The idea is that when you’re using a pre-trained model, and you are using the pre-trained model for a similar task, we don’t need to modify those pre-trained weights a whole lot. Remember, using pre-trained models essentially means that all you did is modify the last layer. Experimentation has shown that it’s usually best to first only train the last layer, as it has a random initialisation, and leave the rest of the model intact. This helps with faster convergence. Once the new layer “has gotten used” to predicting these images, it can be trained together with the earlier layers. It’s quite an intuitive approach. If you’re still having trouble grasping it, look up a bit more on differential learning rates and transfer learning.

How many images for each class do I need in general??

Really depends on how easy it is to distinguish between the classes that you are trying to predict. If you are trying to distinguish between red cars and blue cars, you probably need very few (50 of each?), while if you’re trying to distinguish between identical twins, you’ll need far more. Also depends on if you’re using pre-trained models. All in all, if the task is relatively straight forward, I think there’s fastai students that built models with as little as 50-75 images per class (Jeremy covers this at the start of Lesson 2 I think). It’s hard to generalise here though.

When I was running the given Lesson-2 notebook the Error rate was constant for 2,3,4 epochs and I dont understand why??

That really depends on context, we’d need to see a bit more of your code to understand what you were doing. It’s possible the model just found a local minimum and couldn’t “learn” further (at the current learning rate).

its having problem identifying between Tulips and Roses. How do I solve this problem?

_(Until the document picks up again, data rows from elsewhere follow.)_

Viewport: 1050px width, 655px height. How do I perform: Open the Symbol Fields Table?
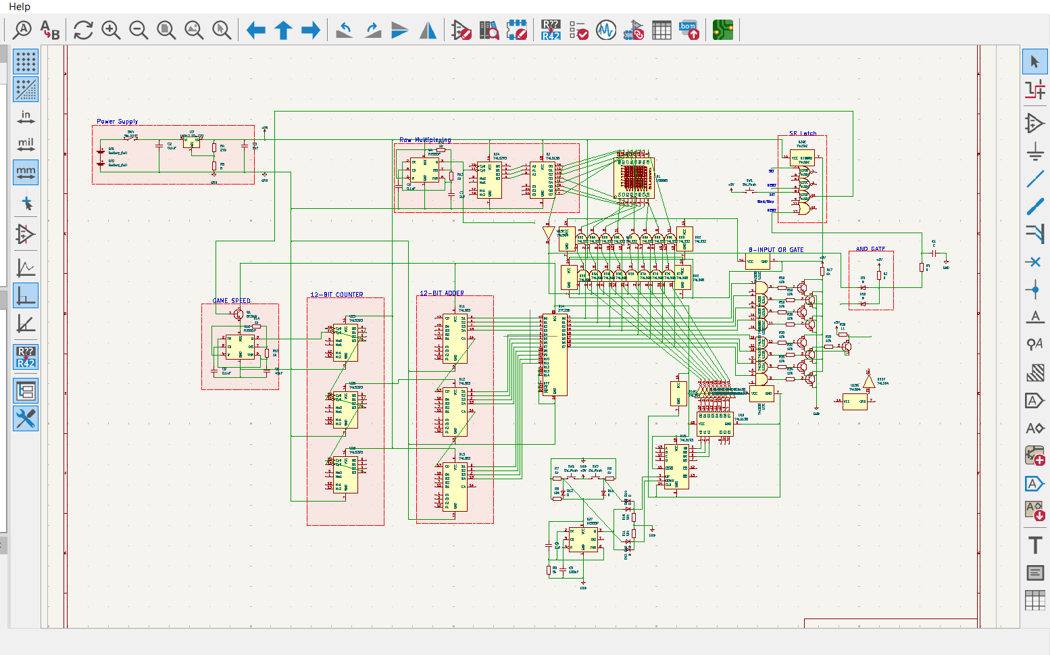[661, 30]
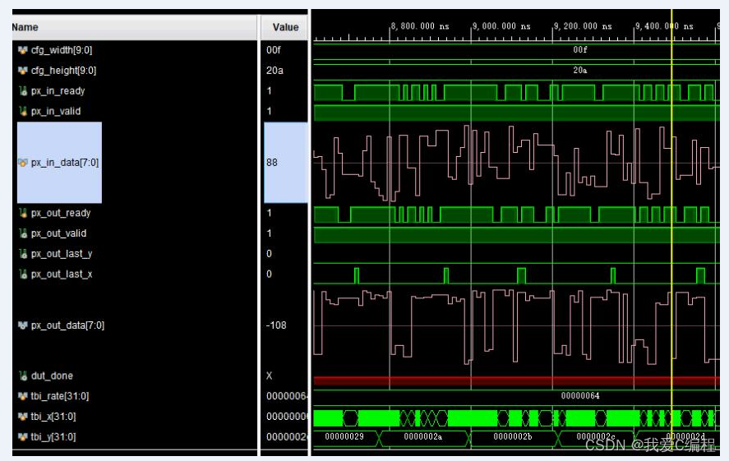Select the px_out_last_y signal
This screenshot has width=729, height=461.
coord(62,254)
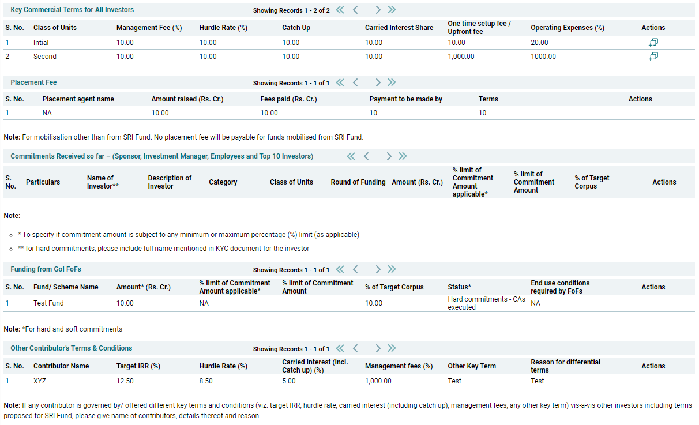Go to previous page in Key Commercial Terms

[355, 10]
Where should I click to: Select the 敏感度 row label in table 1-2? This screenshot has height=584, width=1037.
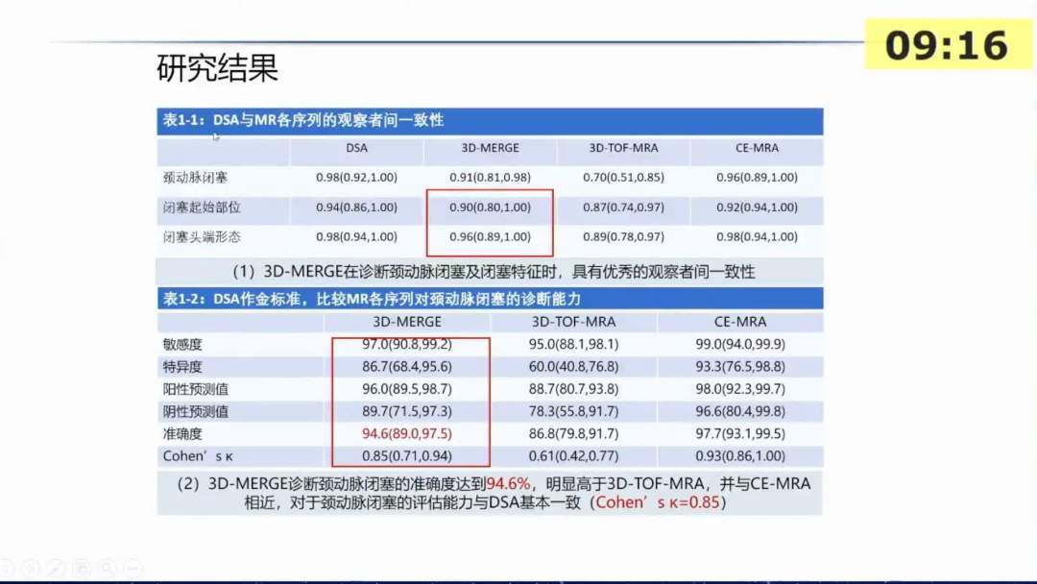[183, 344]
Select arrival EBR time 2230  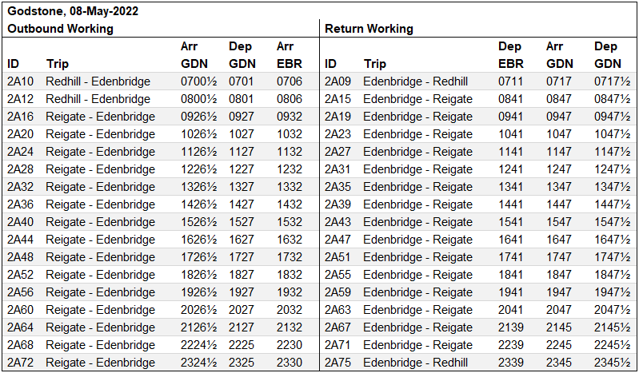point(290,345)
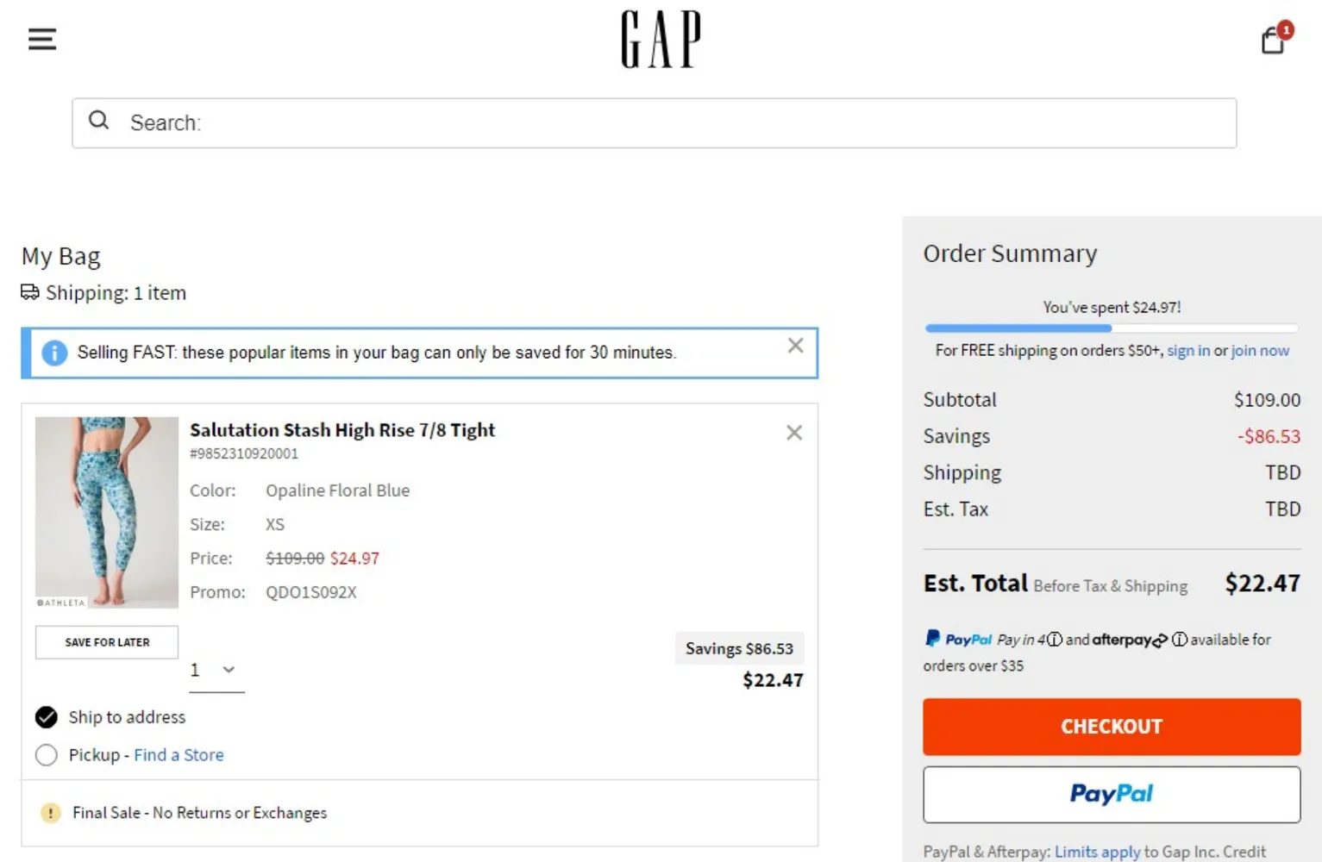The height and width of the screenshot is (862, 1322).
Task: Remove Salutation Stash tight from bag
Action: coord(793,433)
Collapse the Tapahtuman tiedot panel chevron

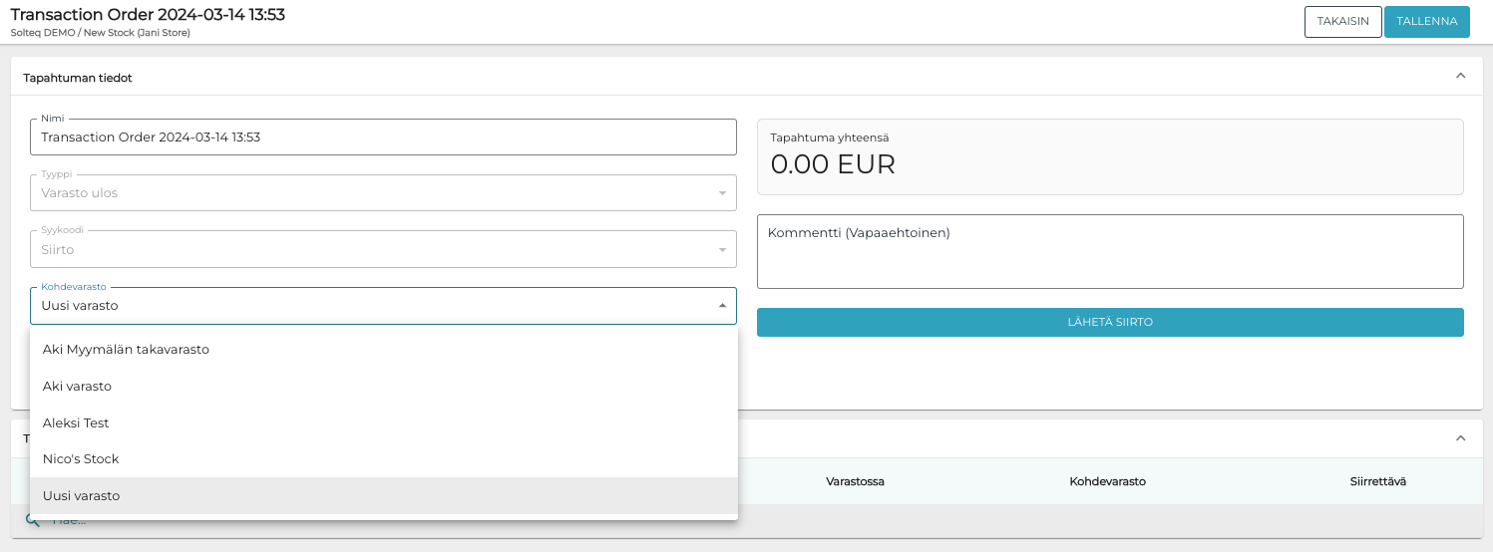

I don’t entirely agree with your assessment. Misclassifying 11 tulips while your average is around 3 misclassifications sounds still on the low side of things. I agree that its more confused than usual, but not to a dysfunctional level. Have you tried checking the “most confused images” to get a feeling for why it’s misclassifying? Jeremy shows how to do this in Lesson 1 or 2 as well. Before diving into “fixing” this misclassification problem, first try to understand why the machine is getting this wrong.
Generally speaking, I’d argue quite simply more data is likely to help, so it learns to distinguish the features better. Alternatively, have you tried Test Time Augmentation? That might be an option too.

and Whats the Max accuracy I can try to get?

Take a look at the other kernels to get a feeling for what the current best score is of others playing around. I think around 90% is a good start, but I’m sure you could squeeze out a bit more with some tricks.

After completing first two lessons I tried to implement the same on similar data set ,what should I do next??

I’ve read quite a few threads on “how to fastai” and also given my own experience, I would argue the most important is to continue watching the lessons. Most people watch the whole class 2-3 times. First time is more of a global pass, second time they start to experiment, 3rd time is to really flesh out some details. So my advice would be to continue the lessons, and just experiment a bit when you come across something you think is cool.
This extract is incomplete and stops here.